Enforcement organizations treating their own like they treat normal people is
the rare exception to the rule.

There are many lines drawn. The thin blue one just happens to have the most
brand recognition among the people on the wrong side of all the lines.

------
prophesi
For an in-depth look on surveillance in the States, I recommend @War[0]. It
delves into the rise of the NSA and the role of digital surveillance in modern
warfare, along with the NSA's relationship with large corporations to achieve
these goals.

[0] [https://www.amazon.com/War-Rise-Military-Internet-
Complex/dp...](https://www.amazon.com/War-Rise-Military-Internet-
Complex/dp/0544570286)

------
dsfyu404ed
The problem isn't the surveillance. Surveillance is just modern technology
being applies as a means to an end. History shows that you can't stand in the
way of technological progress for very long unless you're willing to be an
authoritarian police state to do it).

The problem I see it is one of a divided society. The people who create and
operate the laws and the surveillance dragnets do not worry about being
subject to them in their fullest.

Politicians will argue for gun control, enact laws that erode our freedoms,
half-ass healthcare and approve funding for surveillance dragnets that will be
used to make an end run around civil liberties.
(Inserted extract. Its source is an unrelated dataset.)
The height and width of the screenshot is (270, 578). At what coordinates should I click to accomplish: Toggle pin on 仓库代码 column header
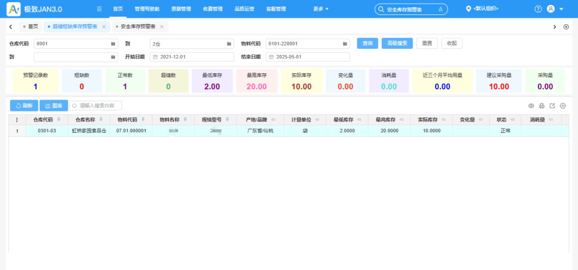(x=58, y=119)
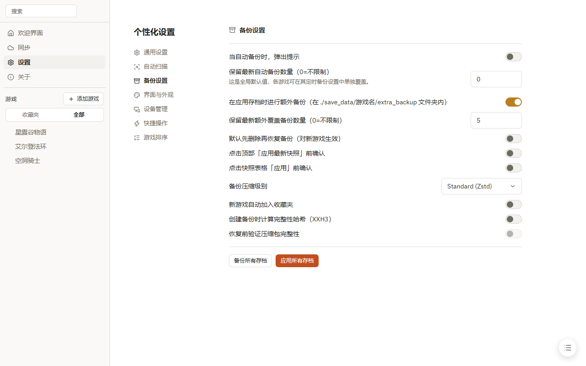Click the 备份所有存档 button
This screenshot has width=586, height=366.
(250, 261)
In the back of their minds
they know that they have armed security, that no enforcement agency will risk
using those laws to abuse politicians, they don't have to worry about
healthcare and they can afford a good lawyer to convince the court that their
civil liberties have been violated.

The people and organizations that actually implement these bad things don't
rock the boat because when you're on the inside whatever bad thing it is
doesn't apply to you. Cops are exempt from gun laws. The three letter agencies
don't use secret courts to handle issues with their own personnel and don't
send information requests and gag orders to each other. People in the
healthcare industry know how all the tricks to play and strings to pull to get
themselves good enough coverage at a fair price. The agencies operating the
stingrays, using ALPRs to catch people with weed on their way out of states
where it's legal, kicking down doors and shooting people's dogs don't have to
worry about being subject to it themselves because of the thin blue line. And
all these people's salary depend on them not rocking the boat over the fact
that they enjoy some perk that is not available to the peasantry at large.

If all the bad authoritarian crap society does was done to everyone with at
least a token attempt at being impartial we'd do a hell of a lot less of it.

------
api
The West invented this stuff, though our implementation is less centralized
and relies much more heavily on the private sector. The Chinese are just
copying it.

------
lgleason
Wait until they use this to enforce transgressions against thought crime in
the US...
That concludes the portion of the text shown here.